All of the data below is to be returned unaltered.

-=-=-=-=-

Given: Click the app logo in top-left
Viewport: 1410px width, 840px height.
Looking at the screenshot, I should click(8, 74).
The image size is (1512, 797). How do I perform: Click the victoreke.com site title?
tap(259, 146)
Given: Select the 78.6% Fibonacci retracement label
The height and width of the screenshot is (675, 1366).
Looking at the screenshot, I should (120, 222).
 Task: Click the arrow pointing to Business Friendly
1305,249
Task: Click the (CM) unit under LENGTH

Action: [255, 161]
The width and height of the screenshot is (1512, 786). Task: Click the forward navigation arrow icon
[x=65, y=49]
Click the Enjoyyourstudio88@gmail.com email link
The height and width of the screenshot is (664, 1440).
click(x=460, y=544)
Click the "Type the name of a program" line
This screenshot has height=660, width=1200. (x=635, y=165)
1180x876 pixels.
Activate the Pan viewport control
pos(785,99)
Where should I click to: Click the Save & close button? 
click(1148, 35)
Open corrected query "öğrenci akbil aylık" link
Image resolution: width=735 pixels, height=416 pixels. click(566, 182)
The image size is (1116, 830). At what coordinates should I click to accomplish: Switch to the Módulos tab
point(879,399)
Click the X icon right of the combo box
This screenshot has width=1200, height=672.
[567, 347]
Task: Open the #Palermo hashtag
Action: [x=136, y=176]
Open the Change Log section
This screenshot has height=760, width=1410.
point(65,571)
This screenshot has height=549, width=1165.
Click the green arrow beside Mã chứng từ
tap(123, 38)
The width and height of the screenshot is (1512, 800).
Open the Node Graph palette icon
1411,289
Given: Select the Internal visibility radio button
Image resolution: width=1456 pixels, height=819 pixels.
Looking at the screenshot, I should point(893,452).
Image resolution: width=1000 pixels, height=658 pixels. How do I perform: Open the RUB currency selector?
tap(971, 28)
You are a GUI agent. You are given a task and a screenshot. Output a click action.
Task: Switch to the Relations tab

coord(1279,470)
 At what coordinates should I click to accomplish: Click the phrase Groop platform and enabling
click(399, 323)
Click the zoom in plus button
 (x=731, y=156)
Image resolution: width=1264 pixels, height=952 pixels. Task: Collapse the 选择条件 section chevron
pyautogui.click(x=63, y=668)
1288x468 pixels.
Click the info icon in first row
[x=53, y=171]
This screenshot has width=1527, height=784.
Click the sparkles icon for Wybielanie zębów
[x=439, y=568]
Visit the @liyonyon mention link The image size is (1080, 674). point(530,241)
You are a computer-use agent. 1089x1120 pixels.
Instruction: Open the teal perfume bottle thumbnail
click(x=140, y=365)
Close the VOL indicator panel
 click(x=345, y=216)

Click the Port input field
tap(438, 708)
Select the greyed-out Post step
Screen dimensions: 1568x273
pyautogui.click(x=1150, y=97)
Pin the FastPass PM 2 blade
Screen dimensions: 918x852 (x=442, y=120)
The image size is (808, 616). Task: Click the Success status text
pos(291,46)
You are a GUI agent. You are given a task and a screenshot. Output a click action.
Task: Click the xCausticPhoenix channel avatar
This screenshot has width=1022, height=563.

-=-=-=-=-

> **Response to this task**:
Given: Click the app logo in top-left
Viewport: 1410px width, 840px height.
Looking at the screenshot, I should click(8, 74).
The image size is (1512, 797). How do I perform: Click the victoreke.com site title?
tap(259, 146)
Given: Select the 78.6% Fibonacci retracement label
The height and width of the screenshot is (675, 1366).
Looking at the screenshot, I should (120, 222).
 Task: Click the arrow pointing to Business Friendly
1305,249
Task: Click the (CM) unit under LENGTH

Action: [255, 161]
The width and height of the screenshot is (1512, 786). Task: Click the forward navigation arrow icon
[x=65, y=49]
Click the Enjoyyourstudio88@gmail.com email link
The height and width of the screenshot is (664, 1440).
click(x=460, y=544)
Click the "Type the name of a program" line
This screenshot has height=660, width=1200. (x=635, y=165)
1180x876 pixels.
Activate the Pan viewport control
pos(785,99)
Where should I click to: Click the Save & close button? 
click(1148, 35)
Open corrected query "öğrenci akbil aylık" link
Image resolution: width=735 pixels, height=416 pixels. click(566, 182)
The image size is (1116, 830). At what coordinates should I click to accomplish: Switch to the Módulos tab
point(879,399)
Click the X icon right of the combo box
This screenshot has width=1200, height=672.
[567, 347]
Task: Open the #Palermo hashtag
Action: [x=136, y=176]
Open the Change Log section
This screenshot has height=760, width=1410.
point(65,571)
This screenshot has height=549, width=1165.
Click the green arrow beside Mã chứng từ
tap(123, 38)
The width and height of the screenshot is (1512, 800).
Open the Node Graph palette icon
1411,289
Given: Select the Internal visibility radio button
Image resolution: width=1456 pixels, height=819 pixels.
Looking at the screenshot, I should point(893,452).
Image resolution: width=1000 pixels, height=658 pixels. How do I perform: Open the RUB currency selector?
tap(971, 28)
You are a GUI agent. You are given a task and a screenshot. Output a click action.
Task: Switch to the Relations tab

coord(1279,470)
 At what coordinates should I click to accomplish: Click the phrase Groop platform and enabling
click(399, 323)
Click the zoom in plus button
 (x=731, y=156)
Image resolution: width=1264 pixels, height=952 pixels. Task: Collapse the 选择条件 section chevron
pyautogui.click(x=63, y=668)
1288x468 pixels.
Click the info icon in first row
[x=53, y=171]
This screenshot has width=1527, height=784.
Click the sparkles icon for Wybielanie zębów
[x=439, y=568]
Visit the @liyonyon mention link The image size is (1080, 674). point(530,241)
You are a computer-use agent. 1089x1120 pixels.
Instruction: Open the teal perfume bottle thumbnail
click(x=140, y=365)
Close the VOL indicator panel
 click(x=345, y=216)

Click the Port input field
tap(438, 708)
Select the greyed-out Post step
Screen dimensions: 1568x273
pyautogui.click(x=1150, y=97)
Pin the FastPass PM 2 blade
Screen dimensions: 918x852 (x=442, y=120)
The image size is (808, 616). Task: Click the Success status text
pos(291,46)
You are a GUI agent. You are given a task and a screenshot. Output a click action.
Task: Click the xCausticPhoenix channel avatar
This screenshot has width=1022, height=563.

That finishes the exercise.